Passage shown =>
══════════

Sincerity Punk Mining: How to Find Real People on the Internet
Listen Instead
Sincerity has become punk.
In a world where everyone’s performing for irony points, showing up earnest and unfiltered is the new act of defiance. You can still be stylish, clever, even biting and mean every word. That mix of honesty and edge is lethal in the best way.
Sincerity’s expensive. It costs ego, comfort, and control. The exact currency the internet teaches us to hoard. But if you’re willing to pay that price, you start seeing who’s real and who’s just running a brand.
The truth is, genuine creators are still out there. They just don’t live where the noise is thickest. Finding them takes intent, not algorithms. You have to hunt sideways instead of straight ahead. Short-form honesty thrives in places like micro-essays and small creative corners, where writers still trade craft for connection.
The Field Guide to Sincerity Punk Mining
1. Go deep, not wide.
Pick one or two platforms you can tolerate — Substack, Medium, Tumblr, a quiet Discord, or even an old-school forum. Ignore the rest.
Follow trails of tone, not follower count. When someone sounds alive, stay in their orbit. Comment thoughtfully. Keep showing up.
2. Look in the cracks.
Search hashtags and keywords that feel too specific: #microessay, #weirdlit, #nostalgiawriting, #slowcontent.

══════════

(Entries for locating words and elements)
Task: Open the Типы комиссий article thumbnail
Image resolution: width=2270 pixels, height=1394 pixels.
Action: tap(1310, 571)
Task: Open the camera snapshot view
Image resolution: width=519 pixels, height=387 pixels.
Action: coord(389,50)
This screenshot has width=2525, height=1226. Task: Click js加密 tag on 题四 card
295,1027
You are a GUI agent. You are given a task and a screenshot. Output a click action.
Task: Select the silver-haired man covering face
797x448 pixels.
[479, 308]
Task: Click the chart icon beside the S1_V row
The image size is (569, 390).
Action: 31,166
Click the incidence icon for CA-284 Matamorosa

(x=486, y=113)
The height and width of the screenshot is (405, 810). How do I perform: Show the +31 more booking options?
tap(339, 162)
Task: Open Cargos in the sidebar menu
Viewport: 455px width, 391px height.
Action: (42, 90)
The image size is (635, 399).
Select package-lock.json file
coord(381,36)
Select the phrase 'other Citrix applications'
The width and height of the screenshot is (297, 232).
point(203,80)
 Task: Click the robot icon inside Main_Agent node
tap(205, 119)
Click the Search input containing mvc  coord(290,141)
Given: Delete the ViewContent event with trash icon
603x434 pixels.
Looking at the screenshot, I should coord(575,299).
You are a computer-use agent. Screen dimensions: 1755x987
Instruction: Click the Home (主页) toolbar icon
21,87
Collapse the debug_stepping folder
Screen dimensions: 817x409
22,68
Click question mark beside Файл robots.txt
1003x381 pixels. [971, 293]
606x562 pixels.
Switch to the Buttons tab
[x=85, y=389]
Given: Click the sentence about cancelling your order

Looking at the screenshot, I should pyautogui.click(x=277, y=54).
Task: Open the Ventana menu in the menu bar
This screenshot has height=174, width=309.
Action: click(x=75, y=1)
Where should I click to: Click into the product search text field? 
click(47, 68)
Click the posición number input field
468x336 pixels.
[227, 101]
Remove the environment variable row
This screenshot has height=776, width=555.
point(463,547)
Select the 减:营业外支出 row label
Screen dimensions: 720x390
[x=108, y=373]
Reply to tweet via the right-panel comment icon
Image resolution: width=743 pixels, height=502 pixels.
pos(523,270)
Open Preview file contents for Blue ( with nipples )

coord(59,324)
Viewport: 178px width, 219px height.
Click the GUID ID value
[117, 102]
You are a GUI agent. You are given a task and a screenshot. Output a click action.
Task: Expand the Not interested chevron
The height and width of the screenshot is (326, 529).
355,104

══════════

Directions =>
• A. Reproduce the stretch of the records from their start through the line containing "Action: click(x=75, y=1)", with every line exactly as it appears.
• B. Continue the essay on finding sincere people online, picking up right after its final sentence.

Exercise answers =>
• A.
Task: Open the Типы комиссий article thumbnail
Image resolution: width=2270 pixels, height=1394 pixels.
Action: tap(1310, 571)
Task: Open the camera snapshot view
Image resolution: width=519 pixels, height=387 pixels.
Action: coord(389,50)
This screenshot has width=2525, height=1226. Task: Click js加密 tag on 题四 card
295,1027
You are a GUI agent. You are given a task and a screenshot. Output a click action.
Task: Select the silver-haired man covering face
797x448 pixels.
[479, 308]
Task: Click the chart icon beside the S1_V row
The image size is (569, 390).
Action: 31,166
Click the incidence icon for CA-284 Matamorosa

(x=486, y=113)
The height and width of the screenshot is (405, 810). How do I perform: Show the +31 more booking options?
tap(339, 162)
Task: Open Cargos in the sidebar menu
Viewport: 455px width, 391px height.
Action: (42, 90)
The image size is (635, 399).
Select package-lock.json file
coord(381,36)
Select the phrase 'other Citrix applications'
The width and height of the screenshot is (297, 232).
point(203,80)
 Task: Click the robot icon inside Main_Agent node
tap(205, 119)
Click the Search input containing mvc  coord(290,141)
Given: Delete the ViewContent event with trash icon
603x434 pixels.
Looking at the screenshot, I should coord(575,299).
You are a computer-use agent. Screen dimensions: 1755x987
Instruction: Click the Home (主页) toolbar icon
21,87
Collapse the debug_stepping folder
Screen dimensions: 817x409
22,68
Click question mark beside Файл robots.txt
1003x381 pixels. [971, 293]
606x562 pixels.
Switch to the Buttons tab
[x=85, y=389]
Given: Click the sentence about cancelling your order

Looking at the screenshot, I should pyautogui.click(x=277, y=54).
Task: Open the Ventana menu in the menu bar
This screenshot has height=174, width=309.
Action: click(x=75, y=1)

• B.
The smaller the tag, the more likely it’s attached to an actual human instead of a content farm.
It’s the antidote to what some call “Internet Over-Exposure Syndrome” — when endless scrolling dulls your ability to tell what’s real.
A gentle reminder that joy counts, too. Grab your free Finding Your Wild printable and find seven micro-moments of it this week.

3. Be the first to reach out.
Leave long, real comments. Send an email that isn’t a pitch.
Most sincere creators are starving for proof that someone truly read their work. One paragraph of genuine response can start a real friendship.
4. Check Substack threads and small newsletters.
That’s where the sincerity punks migrated. Writers tired of algorithms choosing what matters. The conversations move more slowly, but the signal is sharper.
5. Use your own blog as a magnet.
Every time you post, link to a few others whose work moved you.
Don’t wait to be noticed; shine the light first. Over time, you’ll build an ecosystem of mutual recognition instead of competition.
It’s slower than scrolling, but it works.
You’ll find them one by one, like signal lights blinking through the fog. The ones who still write like it matters.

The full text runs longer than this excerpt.